[RECORDS PROVIDED]

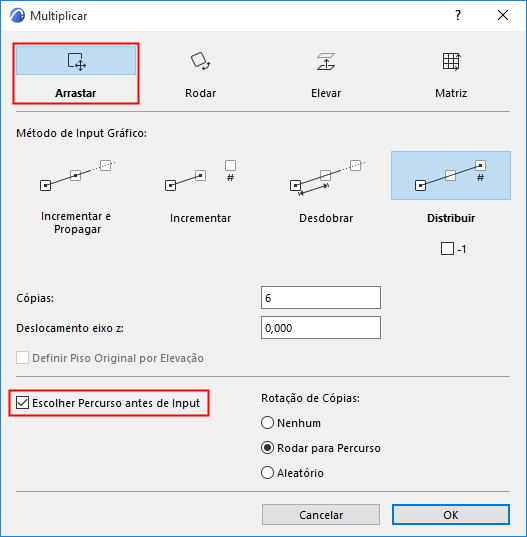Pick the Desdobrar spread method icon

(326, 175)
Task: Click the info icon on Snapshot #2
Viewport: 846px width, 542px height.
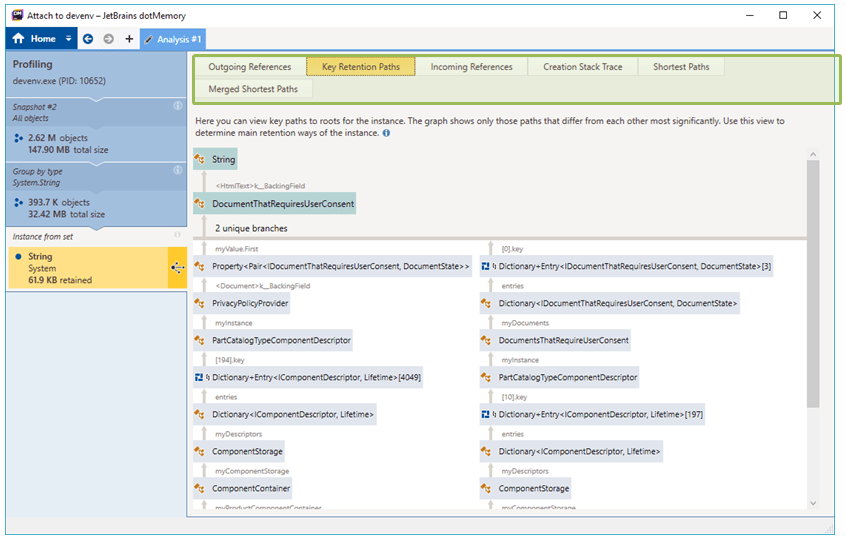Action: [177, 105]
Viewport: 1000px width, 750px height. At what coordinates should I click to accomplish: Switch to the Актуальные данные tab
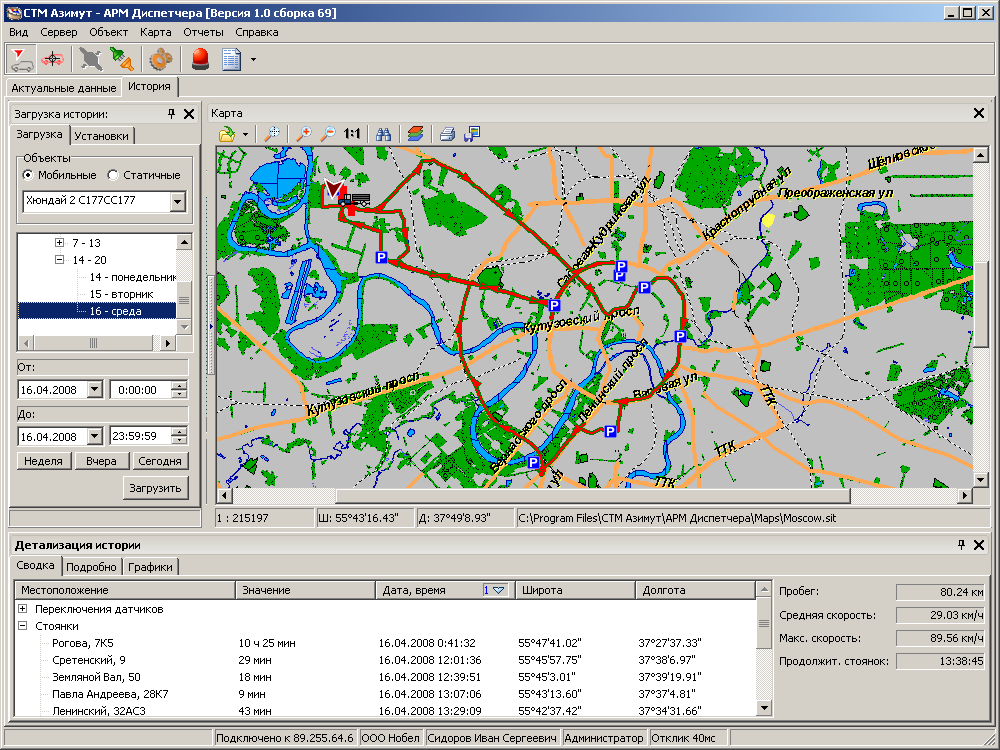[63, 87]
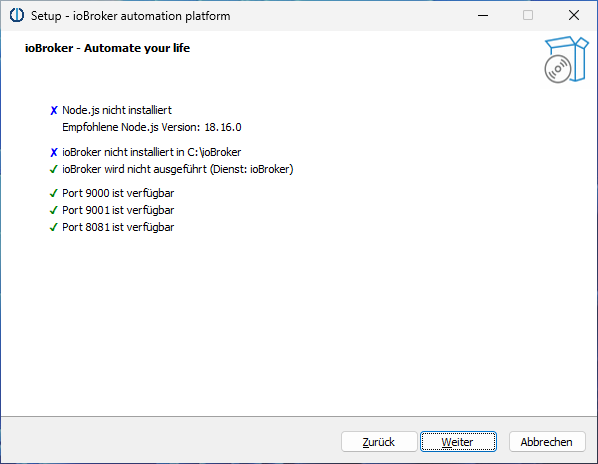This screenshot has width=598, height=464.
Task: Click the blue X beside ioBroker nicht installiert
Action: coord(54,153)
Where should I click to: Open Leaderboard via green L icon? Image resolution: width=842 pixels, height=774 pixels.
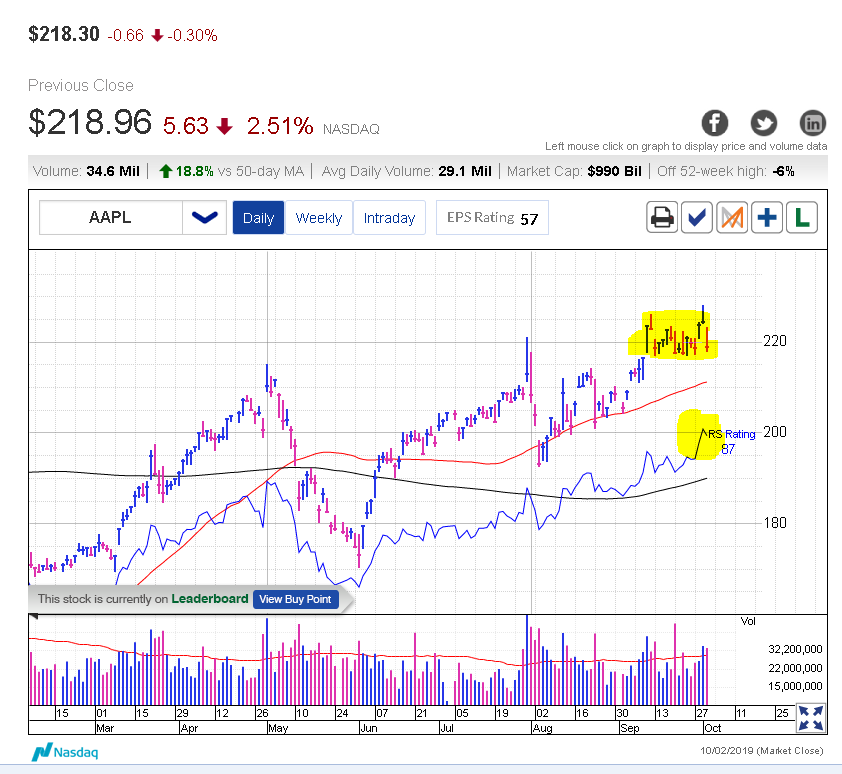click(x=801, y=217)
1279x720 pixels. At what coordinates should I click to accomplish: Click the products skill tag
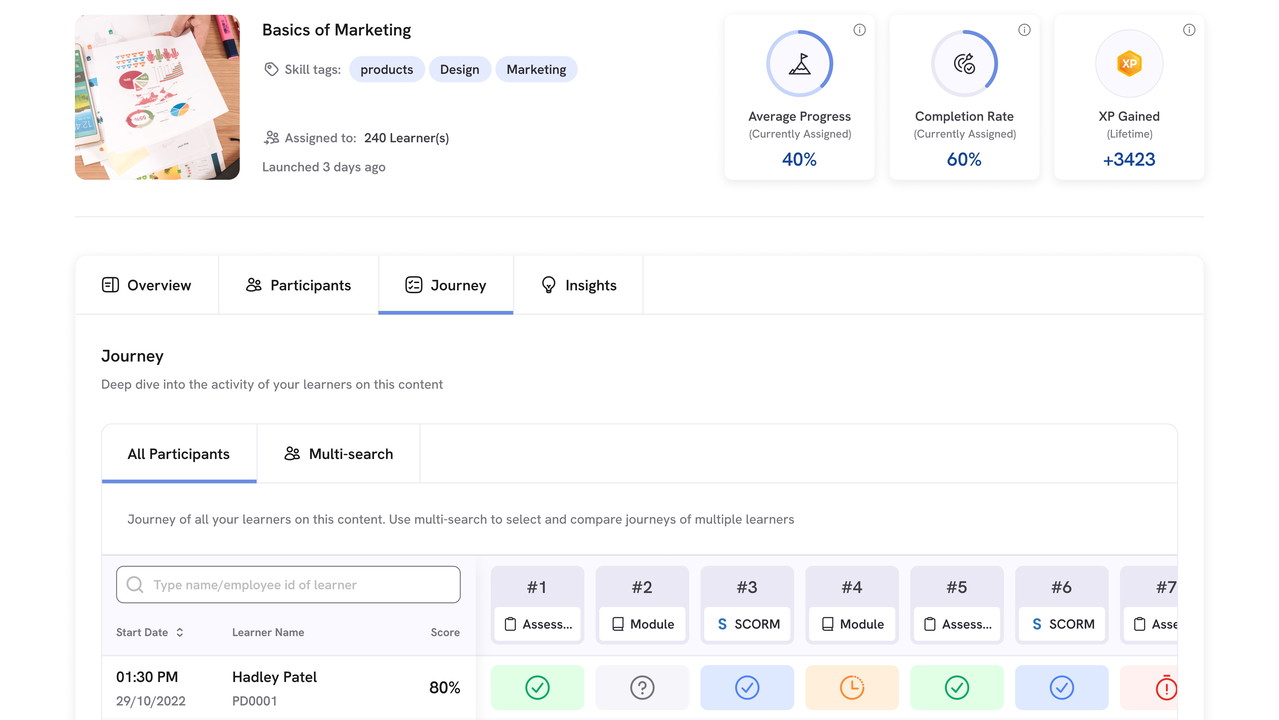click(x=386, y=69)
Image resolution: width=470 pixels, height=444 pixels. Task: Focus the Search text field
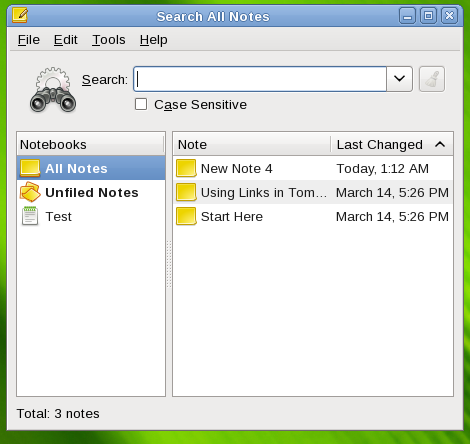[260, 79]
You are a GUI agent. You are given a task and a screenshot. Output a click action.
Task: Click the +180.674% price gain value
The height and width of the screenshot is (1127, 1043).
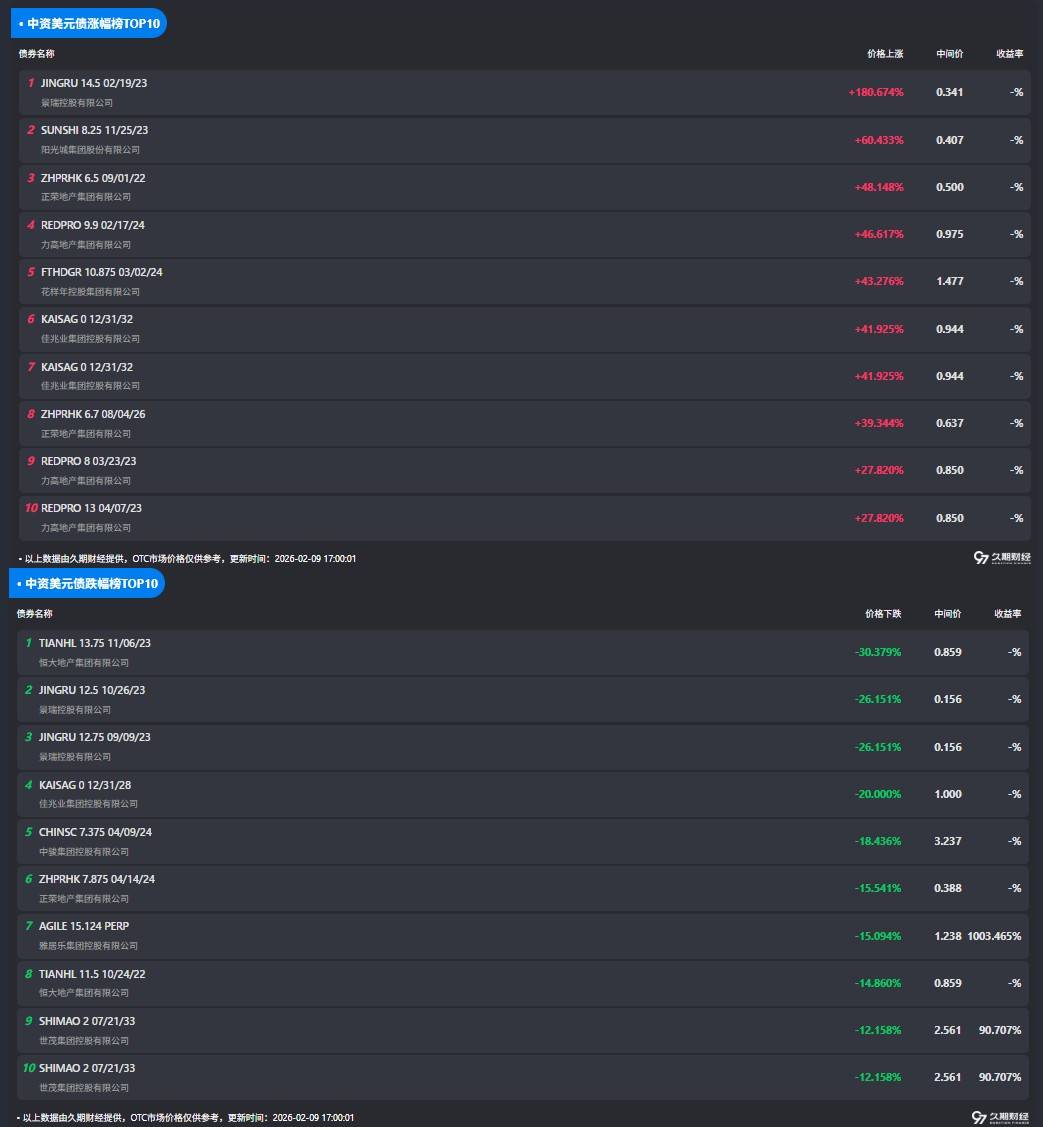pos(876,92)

[/RECORDS PROVIDED]

PROBLEM DESCRIPTION:
Please copy the lines exactly, beginning at the one containing "You are a GUI" and ending at the last line of the records above, both included, with the pictures left out.

OUTPUT BELOW:
You are a GUI agent. You are given a task and a screenshot. Output a click action.
Task: Click the +180.674% price gain value
The height and width of the screenshot is (1127, 1043).
pos(876,92)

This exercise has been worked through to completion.